Marriages of blood relatives give rise to certain increased risks in the offspring. These risks arise both for traits controlled by recessive genes and those determined by polygenes. In either case, the result is to expose a proportion of the otherwise largely hidden component in human genetic variability.

Incidence

Studies have shown little difference between the outcome of consanguineous and control marriages up to and including birth. From birth onwards, however, the findings are different; in a certain Japanese city a death-rate of 116 per 1000 was found during the first 8 years of life amongst the offspring of first cousins, against 55 amongst the controls. The proportion of major congenital abnormalities for children born of consanguineous parents was almost twice that of the others. In an American city, with a lower total death-rate, amongst the offspring of consanguineous unions the death-rate by the age of 10 years was 81 per 1000 compared with 24 per 1000 in the controls.
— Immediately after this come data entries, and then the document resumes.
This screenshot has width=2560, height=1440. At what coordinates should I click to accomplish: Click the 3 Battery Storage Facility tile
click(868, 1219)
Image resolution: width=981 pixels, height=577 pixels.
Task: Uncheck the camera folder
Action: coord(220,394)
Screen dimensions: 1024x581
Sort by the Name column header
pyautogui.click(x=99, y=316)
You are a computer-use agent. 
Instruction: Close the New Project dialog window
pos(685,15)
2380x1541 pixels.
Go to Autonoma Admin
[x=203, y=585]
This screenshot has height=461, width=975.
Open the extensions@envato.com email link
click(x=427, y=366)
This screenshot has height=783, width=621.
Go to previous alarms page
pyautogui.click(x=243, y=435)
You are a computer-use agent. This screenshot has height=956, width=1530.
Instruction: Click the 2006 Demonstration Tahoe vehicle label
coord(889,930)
The problem is not an urgent one in communities in which the rate of first-cousin marriages has already fallen to a low figure (below 3 per 1000), but in many parts of the world consanguineous marriages represent a rather high proportion of the total marriages. The likelihood of such marriages occurring increases in societies where the family size is large, in physically or culturally isolated communities (including small islands, inaccessible mountain valleys, sectarian communities).